DOCUMENT SEGMENT:
Sweets, now a contributing editor at The American, knew that Mandela had gone out for an early morning stroll in D.C. Mandela told Sweets that his exercise program was left over from his boxing days in prison. In his autobiography The Long Walk to Freedom, Mandela writes, “Boxing is egalitarian. In the ring, rank, age, color and wealth are irrelevant.”
Mandela told Sweets that the boxing workouts he used as a stress reliever in prison remained extremely important to his health.
“Not only was I chatting it up with the world’s greatest freedom fighter ever to wield a moral compass, but he cared enough to tell me to get daily exercise to stay strong,” Sweets said. “I’ll never forget that brief exchange with the strongest gentle giant of my generation.”
On Oct. 7 1994, St. Louis native Wayman F. Smith III, then board chair at Howard University, bestowed on Mandela an honorary Doctor of Laws degree. Smith’s daughter, Kymberly Smith Jackson, remembers talking with her father about his experience.
“The opportunity to give a tribute to such an icon was something that my father took very seriously,” Jackson said, especially given his personal experience growing up in racial segregation as part of a black family in North St. Louis.
Smith deeply admired how Mandela never let his experience of racism get the best of him, she said. Jackson, who also met Mandela that day, said that Mandela’s presence was infectious.
“His presence was so positive and so large, you could feel the energy of all the things he stood for,” she said. “Mr. Mandela came across as such as humble person. He was genuinely as glad to meet us as we were to meet him.”
‘Depth of his empathy’
In his memorial speech, Obama said Mandela understood the ties that bind the human spirit. Mandela’s greatest gift was his recognition that we are all bound together, Obama said, and Mandela showed that in many unexpected ways.

PROBLEM A: In the Mandela remembrance text, why did Wayman F. Smith III take giving the tribute to Mandela so seriously?
PROBLEM B: Repeat the part of the Mandela remembrance text that opens with the words containing "Mandela told Sweets that the" and closes with "North St. Louis.", switching "Howard University" to "Fisk University".

DATA SHOWN:

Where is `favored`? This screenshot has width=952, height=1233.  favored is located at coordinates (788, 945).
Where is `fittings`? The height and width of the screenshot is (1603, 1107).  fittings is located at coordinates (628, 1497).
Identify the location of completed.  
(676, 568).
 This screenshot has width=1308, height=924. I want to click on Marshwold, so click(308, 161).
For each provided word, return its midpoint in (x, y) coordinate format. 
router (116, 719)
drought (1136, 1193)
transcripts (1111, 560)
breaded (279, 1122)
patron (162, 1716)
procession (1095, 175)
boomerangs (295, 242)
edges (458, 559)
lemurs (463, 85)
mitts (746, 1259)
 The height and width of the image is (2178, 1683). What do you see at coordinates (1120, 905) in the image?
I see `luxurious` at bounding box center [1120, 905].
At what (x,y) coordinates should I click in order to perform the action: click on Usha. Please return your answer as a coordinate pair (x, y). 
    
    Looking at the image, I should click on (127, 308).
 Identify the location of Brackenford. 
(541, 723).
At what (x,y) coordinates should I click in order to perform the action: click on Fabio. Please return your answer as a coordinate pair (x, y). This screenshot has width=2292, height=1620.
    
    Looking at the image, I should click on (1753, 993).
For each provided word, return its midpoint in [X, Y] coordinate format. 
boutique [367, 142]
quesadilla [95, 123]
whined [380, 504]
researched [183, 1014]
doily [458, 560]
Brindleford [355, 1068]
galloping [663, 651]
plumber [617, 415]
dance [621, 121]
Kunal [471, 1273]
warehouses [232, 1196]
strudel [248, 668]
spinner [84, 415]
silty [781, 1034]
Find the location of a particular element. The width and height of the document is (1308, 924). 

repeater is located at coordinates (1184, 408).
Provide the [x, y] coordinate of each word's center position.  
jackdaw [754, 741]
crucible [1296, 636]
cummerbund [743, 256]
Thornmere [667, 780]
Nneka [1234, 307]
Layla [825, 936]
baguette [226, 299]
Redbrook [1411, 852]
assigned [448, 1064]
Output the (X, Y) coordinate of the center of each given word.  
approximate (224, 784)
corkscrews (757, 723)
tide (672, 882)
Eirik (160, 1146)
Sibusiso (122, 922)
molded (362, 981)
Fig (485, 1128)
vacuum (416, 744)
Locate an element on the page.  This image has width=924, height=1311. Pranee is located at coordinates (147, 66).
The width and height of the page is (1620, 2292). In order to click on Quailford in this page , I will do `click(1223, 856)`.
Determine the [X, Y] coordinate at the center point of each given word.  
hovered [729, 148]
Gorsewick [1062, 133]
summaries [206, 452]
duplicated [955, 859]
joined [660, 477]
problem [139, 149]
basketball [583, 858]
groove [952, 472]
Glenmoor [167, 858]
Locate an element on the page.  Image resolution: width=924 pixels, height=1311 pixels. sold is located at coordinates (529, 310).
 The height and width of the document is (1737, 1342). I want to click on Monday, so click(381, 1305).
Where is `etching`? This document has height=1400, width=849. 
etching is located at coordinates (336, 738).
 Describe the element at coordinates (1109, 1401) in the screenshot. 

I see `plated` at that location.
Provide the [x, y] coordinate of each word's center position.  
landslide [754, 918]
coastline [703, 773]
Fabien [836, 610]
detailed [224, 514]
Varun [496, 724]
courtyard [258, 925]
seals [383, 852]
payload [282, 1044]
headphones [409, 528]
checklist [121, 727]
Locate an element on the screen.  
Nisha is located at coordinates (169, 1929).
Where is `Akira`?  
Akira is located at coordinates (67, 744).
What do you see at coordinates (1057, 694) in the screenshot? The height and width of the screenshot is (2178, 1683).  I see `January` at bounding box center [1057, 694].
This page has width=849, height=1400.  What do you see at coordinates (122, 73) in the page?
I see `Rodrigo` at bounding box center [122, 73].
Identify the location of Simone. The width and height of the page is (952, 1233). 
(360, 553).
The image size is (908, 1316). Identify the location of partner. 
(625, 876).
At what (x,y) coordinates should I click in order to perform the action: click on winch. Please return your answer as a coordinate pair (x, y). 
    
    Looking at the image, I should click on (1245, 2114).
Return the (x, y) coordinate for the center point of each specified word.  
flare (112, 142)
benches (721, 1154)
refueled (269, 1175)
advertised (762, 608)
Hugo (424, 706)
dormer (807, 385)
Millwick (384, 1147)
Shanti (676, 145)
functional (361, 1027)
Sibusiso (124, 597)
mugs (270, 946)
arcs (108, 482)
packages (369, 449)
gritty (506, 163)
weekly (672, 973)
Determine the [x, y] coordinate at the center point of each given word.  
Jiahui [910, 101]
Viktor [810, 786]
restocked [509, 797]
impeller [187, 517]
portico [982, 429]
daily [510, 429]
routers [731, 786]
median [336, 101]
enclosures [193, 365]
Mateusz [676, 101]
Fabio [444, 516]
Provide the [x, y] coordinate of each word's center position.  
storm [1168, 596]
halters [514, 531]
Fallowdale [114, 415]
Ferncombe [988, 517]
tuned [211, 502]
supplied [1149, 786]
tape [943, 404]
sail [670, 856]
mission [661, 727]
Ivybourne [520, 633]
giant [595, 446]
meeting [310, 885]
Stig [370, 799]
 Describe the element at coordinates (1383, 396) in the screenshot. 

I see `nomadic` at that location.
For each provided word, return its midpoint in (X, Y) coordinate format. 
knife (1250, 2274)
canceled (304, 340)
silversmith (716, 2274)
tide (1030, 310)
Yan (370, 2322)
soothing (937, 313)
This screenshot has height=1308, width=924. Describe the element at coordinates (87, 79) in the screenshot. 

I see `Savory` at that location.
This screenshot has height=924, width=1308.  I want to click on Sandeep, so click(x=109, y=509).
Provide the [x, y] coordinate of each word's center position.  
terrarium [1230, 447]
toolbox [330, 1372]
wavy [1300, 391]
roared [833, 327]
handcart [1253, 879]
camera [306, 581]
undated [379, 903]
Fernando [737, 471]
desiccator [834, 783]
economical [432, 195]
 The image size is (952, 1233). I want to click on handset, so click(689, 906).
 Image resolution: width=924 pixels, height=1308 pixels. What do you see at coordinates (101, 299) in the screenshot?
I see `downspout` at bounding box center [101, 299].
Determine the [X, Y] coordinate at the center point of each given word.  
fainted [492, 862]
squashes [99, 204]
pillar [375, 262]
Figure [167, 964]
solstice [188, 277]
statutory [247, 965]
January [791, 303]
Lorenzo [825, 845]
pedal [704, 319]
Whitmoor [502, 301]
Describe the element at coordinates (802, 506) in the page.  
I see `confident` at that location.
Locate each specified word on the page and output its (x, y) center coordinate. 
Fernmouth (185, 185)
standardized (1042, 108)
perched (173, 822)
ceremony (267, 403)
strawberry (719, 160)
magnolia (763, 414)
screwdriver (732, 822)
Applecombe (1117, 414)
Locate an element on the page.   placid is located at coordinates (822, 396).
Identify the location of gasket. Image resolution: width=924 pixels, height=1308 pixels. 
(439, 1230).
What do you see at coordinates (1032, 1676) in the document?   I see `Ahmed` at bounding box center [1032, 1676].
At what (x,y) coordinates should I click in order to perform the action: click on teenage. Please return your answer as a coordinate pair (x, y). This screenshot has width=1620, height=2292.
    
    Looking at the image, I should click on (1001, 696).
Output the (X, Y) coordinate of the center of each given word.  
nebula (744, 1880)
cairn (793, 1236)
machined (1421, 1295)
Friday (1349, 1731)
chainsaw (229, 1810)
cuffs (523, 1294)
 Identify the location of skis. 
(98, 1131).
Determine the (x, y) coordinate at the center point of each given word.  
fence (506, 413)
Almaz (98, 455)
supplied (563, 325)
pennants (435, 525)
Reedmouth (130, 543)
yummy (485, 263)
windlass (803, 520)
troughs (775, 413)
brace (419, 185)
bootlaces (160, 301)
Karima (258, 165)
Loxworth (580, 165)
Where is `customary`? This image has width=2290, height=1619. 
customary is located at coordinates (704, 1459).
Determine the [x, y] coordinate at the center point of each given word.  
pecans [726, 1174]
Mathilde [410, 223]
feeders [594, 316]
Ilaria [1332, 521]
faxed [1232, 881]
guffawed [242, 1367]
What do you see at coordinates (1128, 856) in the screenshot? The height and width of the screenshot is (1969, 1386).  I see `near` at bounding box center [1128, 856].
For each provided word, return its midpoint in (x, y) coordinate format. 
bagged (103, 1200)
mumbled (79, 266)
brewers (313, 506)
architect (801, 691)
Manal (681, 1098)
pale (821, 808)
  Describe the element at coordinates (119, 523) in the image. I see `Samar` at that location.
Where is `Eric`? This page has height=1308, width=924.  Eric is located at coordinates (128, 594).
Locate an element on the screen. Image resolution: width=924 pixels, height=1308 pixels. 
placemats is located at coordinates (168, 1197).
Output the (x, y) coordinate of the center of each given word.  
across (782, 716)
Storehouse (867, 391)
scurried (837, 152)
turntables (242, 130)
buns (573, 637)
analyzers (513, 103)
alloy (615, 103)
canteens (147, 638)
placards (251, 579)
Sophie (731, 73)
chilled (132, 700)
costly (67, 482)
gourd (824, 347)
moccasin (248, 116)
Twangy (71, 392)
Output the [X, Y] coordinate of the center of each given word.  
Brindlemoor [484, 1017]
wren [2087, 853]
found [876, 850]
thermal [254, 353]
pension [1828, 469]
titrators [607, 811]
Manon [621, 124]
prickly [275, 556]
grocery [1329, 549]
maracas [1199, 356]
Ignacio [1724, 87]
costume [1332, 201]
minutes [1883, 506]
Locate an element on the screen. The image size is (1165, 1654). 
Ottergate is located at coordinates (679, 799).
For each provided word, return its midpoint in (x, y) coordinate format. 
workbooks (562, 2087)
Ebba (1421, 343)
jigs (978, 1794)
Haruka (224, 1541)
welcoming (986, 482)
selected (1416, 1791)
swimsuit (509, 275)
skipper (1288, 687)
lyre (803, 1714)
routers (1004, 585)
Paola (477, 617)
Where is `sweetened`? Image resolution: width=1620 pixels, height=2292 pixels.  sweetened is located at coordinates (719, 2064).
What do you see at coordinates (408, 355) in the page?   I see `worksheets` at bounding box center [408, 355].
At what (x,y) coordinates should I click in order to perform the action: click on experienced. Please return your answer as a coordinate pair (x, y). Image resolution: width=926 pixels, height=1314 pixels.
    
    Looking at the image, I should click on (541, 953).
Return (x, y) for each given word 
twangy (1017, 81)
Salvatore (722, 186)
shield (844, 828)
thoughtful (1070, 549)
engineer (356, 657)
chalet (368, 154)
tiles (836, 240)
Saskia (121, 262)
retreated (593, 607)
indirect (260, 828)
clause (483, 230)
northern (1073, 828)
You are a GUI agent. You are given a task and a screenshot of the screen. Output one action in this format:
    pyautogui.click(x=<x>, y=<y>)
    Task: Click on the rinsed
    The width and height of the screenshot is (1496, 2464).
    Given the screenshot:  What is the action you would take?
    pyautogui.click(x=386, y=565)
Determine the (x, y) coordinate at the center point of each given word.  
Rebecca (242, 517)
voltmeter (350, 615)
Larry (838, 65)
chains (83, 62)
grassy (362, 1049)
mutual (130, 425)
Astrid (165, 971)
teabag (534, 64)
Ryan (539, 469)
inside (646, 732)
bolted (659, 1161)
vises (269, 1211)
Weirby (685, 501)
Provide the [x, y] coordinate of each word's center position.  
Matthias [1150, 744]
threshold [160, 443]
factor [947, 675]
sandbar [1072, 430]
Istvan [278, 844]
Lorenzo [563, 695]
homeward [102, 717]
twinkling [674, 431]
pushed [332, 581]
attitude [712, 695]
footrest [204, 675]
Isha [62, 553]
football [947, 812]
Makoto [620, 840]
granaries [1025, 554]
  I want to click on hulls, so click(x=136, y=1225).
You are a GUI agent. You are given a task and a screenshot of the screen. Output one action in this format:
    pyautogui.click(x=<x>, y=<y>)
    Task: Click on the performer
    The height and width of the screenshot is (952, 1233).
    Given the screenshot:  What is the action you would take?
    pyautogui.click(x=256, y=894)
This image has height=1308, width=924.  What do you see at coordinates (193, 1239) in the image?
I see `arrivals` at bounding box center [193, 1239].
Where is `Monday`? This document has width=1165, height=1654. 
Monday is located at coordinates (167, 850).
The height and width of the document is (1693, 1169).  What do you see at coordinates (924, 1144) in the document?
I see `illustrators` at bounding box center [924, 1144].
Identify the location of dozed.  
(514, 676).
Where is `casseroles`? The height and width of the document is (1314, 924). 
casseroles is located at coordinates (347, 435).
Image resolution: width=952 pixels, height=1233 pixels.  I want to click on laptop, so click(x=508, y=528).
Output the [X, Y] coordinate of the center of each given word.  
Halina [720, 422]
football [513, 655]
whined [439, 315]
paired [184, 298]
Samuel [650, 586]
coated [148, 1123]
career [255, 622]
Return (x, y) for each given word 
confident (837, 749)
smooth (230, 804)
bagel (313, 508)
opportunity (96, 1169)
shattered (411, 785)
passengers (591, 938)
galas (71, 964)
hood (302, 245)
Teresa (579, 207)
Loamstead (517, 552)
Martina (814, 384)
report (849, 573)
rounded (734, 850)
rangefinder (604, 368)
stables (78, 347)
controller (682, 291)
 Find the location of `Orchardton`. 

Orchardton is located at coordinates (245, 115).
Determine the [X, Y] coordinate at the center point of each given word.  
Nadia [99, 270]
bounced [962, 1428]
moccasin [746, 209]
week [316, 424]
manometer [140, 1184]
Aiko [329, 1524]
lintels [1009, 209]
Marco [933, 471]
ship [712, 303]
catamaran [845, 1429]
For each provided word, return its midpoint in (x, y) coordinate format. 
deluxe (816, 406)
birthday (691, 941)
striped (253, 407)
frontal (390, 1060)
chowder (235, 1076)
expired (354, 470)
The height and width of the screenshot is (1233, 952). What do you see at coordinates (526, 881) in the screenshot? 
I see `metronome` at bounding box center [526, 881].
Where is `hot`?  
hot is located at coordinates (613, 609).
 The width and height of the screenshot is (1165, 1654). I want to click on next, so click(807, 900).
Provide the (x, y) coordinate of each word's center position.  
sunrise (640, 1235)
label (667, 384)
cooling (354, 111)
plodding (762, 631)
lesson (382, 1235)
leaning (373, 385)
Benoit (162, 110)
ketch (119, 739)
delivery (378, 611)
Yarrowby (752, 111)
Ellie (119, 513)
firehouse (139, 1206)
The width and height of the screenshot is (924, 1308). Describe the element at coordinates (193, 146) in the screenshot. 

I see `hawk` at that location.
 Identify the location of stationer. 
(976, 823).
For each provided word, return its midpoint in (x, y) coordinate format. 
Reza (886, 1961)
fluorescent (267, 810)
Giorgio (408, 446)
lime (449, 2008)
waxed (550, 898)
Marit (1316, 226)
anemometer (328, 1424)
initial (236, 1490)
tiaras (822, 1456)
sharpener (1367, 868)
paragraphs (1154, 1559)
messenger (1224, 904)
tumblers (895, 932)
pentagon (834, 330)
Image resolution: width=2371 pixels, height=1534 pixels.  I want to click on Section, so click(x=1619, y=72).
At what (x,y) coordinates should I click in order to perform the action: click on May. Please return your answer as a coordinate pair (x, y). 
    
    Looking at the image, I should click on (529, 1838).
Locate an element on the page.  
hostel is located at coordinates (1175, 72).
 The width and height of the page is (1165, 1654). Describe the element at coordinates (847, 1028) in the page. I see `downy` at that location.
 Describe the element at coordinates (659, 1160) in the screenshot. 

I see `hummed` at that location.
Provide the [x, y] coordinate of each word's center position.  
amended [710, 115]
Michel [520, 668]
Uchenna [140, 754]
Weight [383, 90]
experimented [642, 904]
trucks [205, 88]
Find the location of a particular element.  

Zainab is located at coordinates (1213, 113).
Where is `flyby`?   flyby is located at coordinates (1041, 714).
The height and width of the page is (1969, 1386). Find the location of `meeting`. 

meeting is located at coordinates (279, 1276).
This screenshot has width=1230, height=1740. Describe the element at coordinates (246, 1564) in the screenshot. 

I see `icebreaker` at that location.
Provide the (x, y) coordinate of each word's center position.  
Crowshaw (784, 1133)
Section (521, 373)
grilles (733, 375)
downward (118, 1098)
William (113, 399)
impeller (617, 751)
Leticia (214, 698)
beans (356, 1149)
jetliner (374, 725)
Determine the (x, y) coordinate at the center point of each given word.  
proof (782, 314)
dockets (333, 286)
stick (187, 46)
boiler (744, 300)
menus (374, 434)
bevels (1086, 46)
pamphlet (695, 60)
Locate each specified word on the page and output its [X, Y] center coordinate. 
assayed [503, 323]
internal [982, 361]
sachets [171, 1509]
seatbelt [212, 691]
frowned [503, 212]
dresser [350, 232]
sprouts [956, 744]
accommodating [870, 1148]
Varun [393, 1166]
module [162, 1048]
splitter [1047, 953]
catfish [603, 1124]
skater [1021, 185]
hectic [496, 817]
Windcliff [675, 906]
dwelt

RESPONSE AREA A: According to his daughter, he took it seriously especially because he grew up in racial segregation as part of a black family in North St. Louis.

RESPONSE AREA B:
Mandela told Sweets that the boxing workouts he used as a stress reliever in prison remained extremely important to his health.
“Not only was I chatting it up with the world’s greatest freedom fighter ever to wield a moral compass, but he cared enough to tell me to get daily exercise to stay strong,” Sweets said. “I’ll never forget that brief exchange with the strongest gentle giant of my generation.”
On Oct. 7 1994, St. Louis native Wayman F. Smith III, then board chair at Fisk University, bestowed on Mandela an honorary Doctor of Laws degree. Smith’s daughter, Kymberly Smith Jackson, remembers talking with her father about his experience.
“The opportunity to give a tribute to such an icon was something that my father took very seriously,” Jackson said, especially given his personal experience growing up in racial segregation as part of a black family in North St. Louis.